AMD may earn 15 cents in Q4 98 if they keep carving out additional market share, delivering unit volumes on the K6 and executing in their other businesses
By Binti Harvey & Tiare Rath, CBS MarketWatch
Last Update: 5:41 PM ET Oct 6, 1998
Tech Report

SUNNYVALE, Calif. (CBS.MW) -- Advanced Micro Devices fueled
hope for a rebounding semiconductor industry Tuesday after the company
squeaked by with an unexpected third-quarter profit.

AMD (AMD) posted a quarterly profit of $1 million, or 1 cent a share,
far surpassing analysts' expectations for a loss of 13 cents a share. Sales
rose $685.9 million from $526.5 million in the year-ago period.

Beating its target

AMD's third-quarter profit beat its own target. Previous to the report,
AMD wasn't expected to record earnings until the fourth quarter. The
semiconductor manufacturer hasn't posted a profit since last year's second
quarter.

AMD's earnings were also far better than last year's performance, when
the semiconductor manufacturer lost $31.7 million, or 22 cents a share.

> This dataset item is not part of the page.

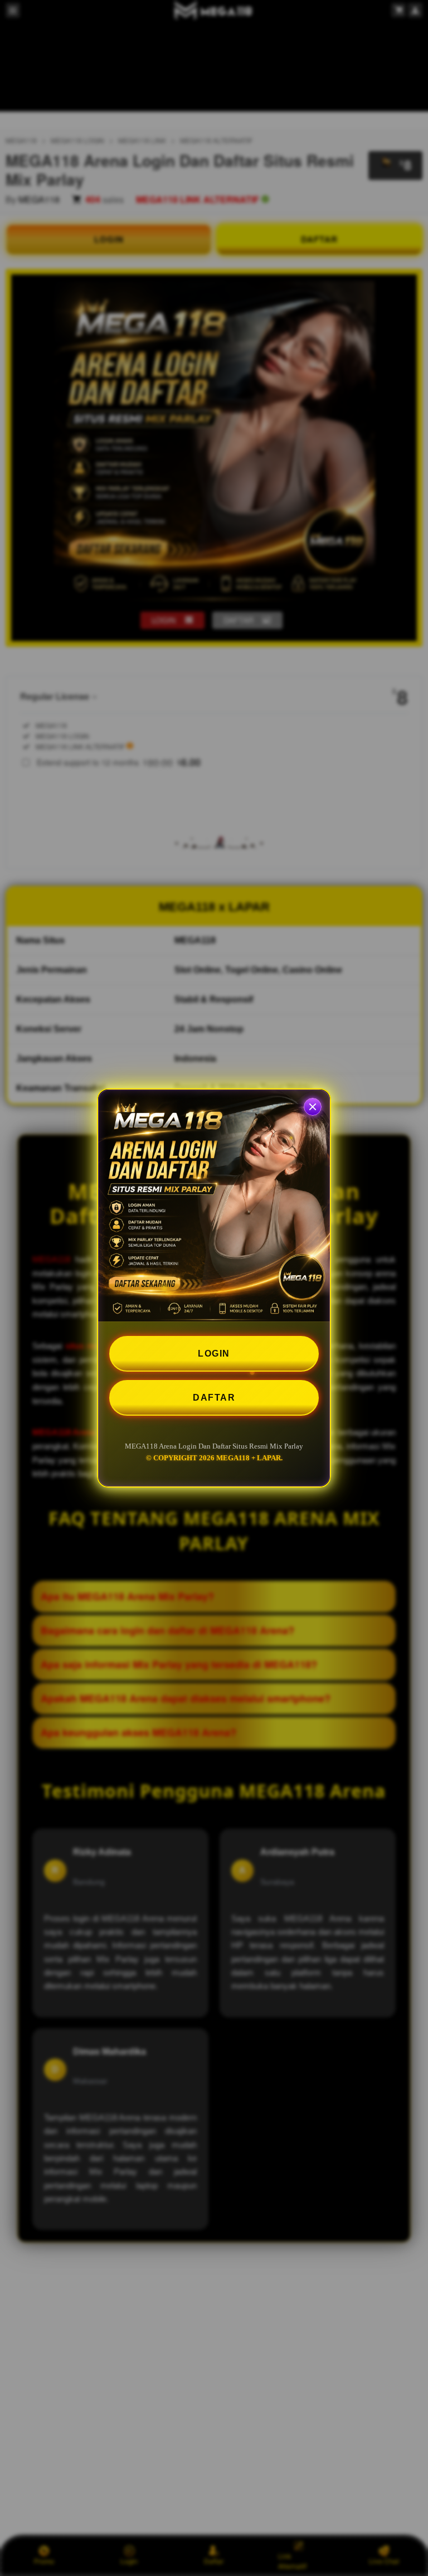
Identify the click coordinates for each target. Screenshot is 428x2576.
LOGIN (214, 1353)
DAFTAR (214, 1397)
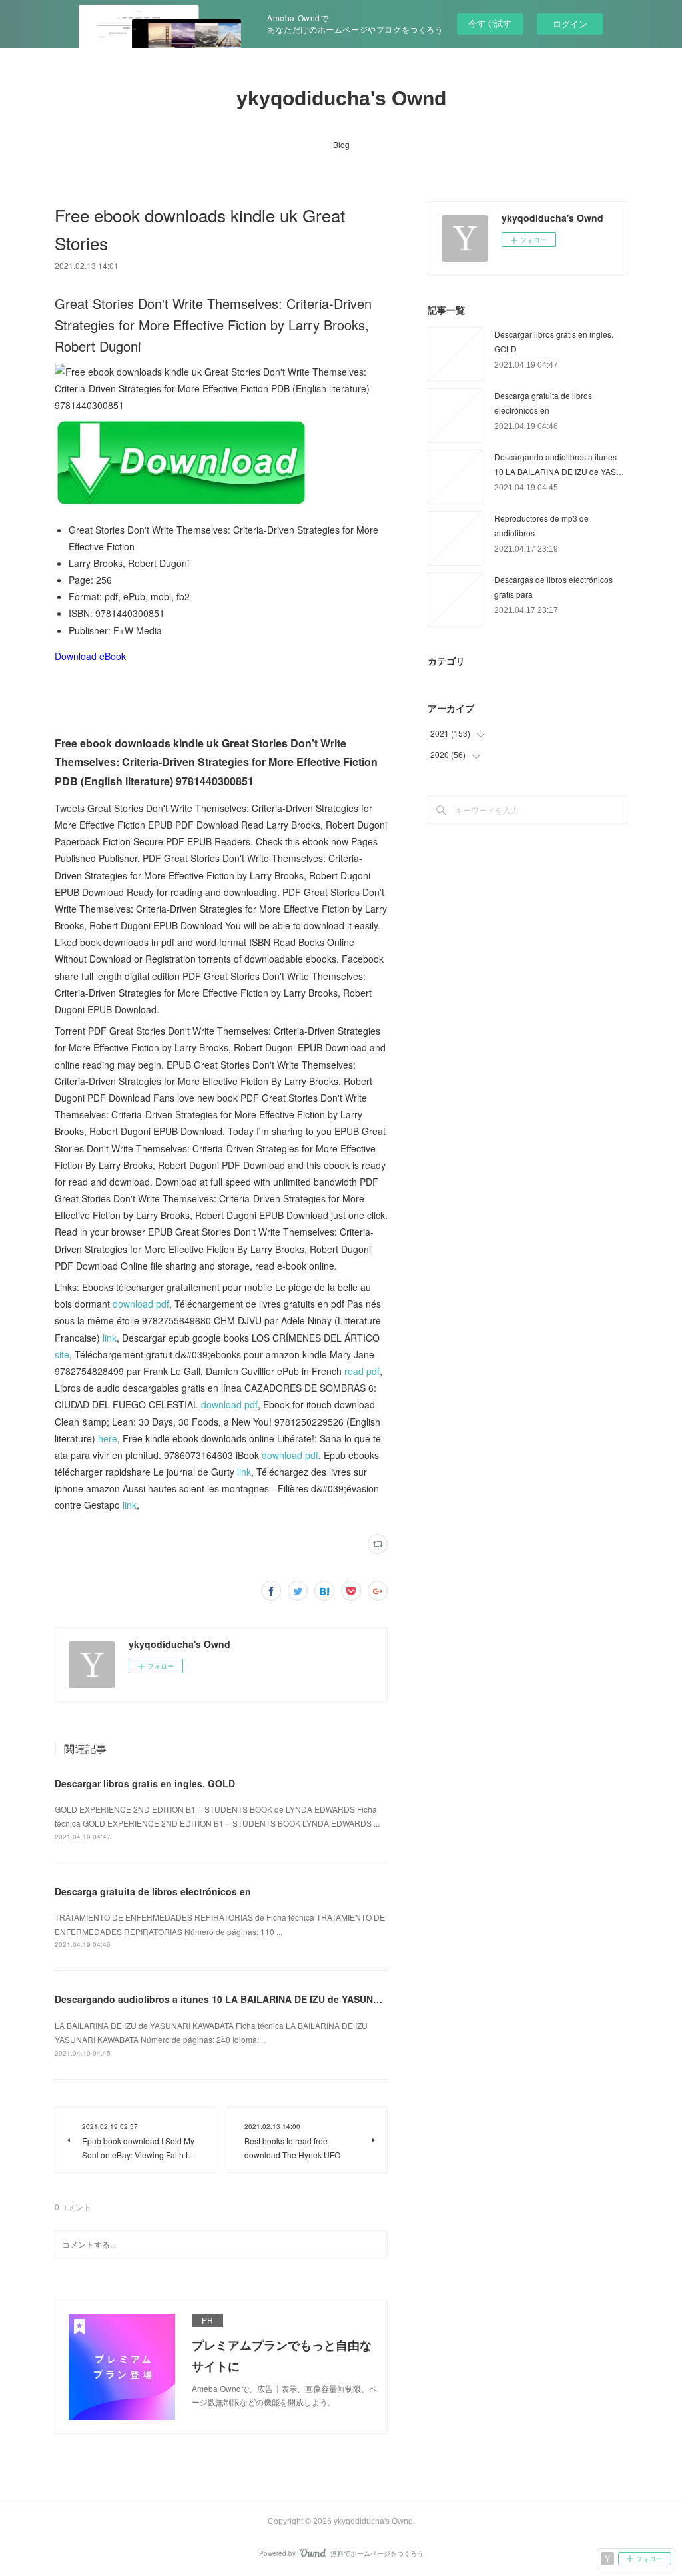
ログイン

The company's strong earnings came from strength in its K6 processors
business, which analysts expected would be strong. K6 shipments were
up 1 million units from its second quarter to 3.8 million units, the company
reported. Most other business segments were flat or down from year-ago
levels, AMD said.

Dan Scovel of Fahnestock & Co. expected the company to report a
pickup in demand for its K6 microprocessor core product. Scovel
expected K6 unit shipments of 3 million to 3.5 million for the quarter,
compared to 2.7 million in the second quarter.

However, his estimate of a loss of 17 cents fell
below the consensus outlook because he sees weakness in AMD's other
semiconductor businesses.

Flash-memory 'deterioration'

"Their flash memory, network communications and [programmable logic]
chips have been the ones paying the bills, and we're seeing some
deterioration there," Scovel said.

Brown Brothers Harriman analyst William Milton also expected AMD's
other businesses to show signs of cracking under global industry pressure.
"We estimate K6 revenue, which represented 42 percent of the product
mix in the second quarter to increase 51 percent sequentially ... however,
we expect the company's other businesses to be sequentially down."

The earnings weren't a total surprise, however. AMD helped push
semiconductor stocks higher Tuesday as most other tech sectors were in
the red. AMD's shares closed up 1 1/2 to 19 7/8 ahead of the report.

Along with AMD's anticipated report was also strong earnings from
Motorola (MOT) and a growing sentiment that a recovery is underway
for the battered sector.

"We believe that many companies saw at least a
slight improvement in bookings and shipments, with
the year-to-year growth rate bottoming sometime
during the August-September window," Donaldson
Lufkin & Jenrette analyst Charles Boucher said in a
research note.

Another factor in analysts' rosier outlooks: The
inventory correction that virtually halted new orders
in the first half ended in the third quarter, marking
renewed demand for microprocessors.

However, the rebuilding of PC inventory alone may
not solve the chip industry's problems, some analysts say. "We believe
that the positive momentum in the PC component area, driven almost
entirely by inventory snapback, can be maintained into the fourth quarter
but not much further," said Goldman Sachs analyst Joe Moore.

Lackluster outlooks

Moore expects most other semiconductor markets to exhibit results in line
with lackluster outlooks. Moore believes other semiconductor markets
continue to flounder, as several analog and logic chipmakers warned of
disappointments in the third quarter.

He also expects slow demand for consumer and industrial electronics
chips as well as telecommunications components to cause weakness into
the fourth quarter.

But AMD can pull higher earnings by the fourth quarter if the conditions
are right, Scovel said.

"We think if they keep carving out additional market share, delivering unit
volumes on the K6 and executing in their other businesses they can do 15
cents in the fourth quarter," he said.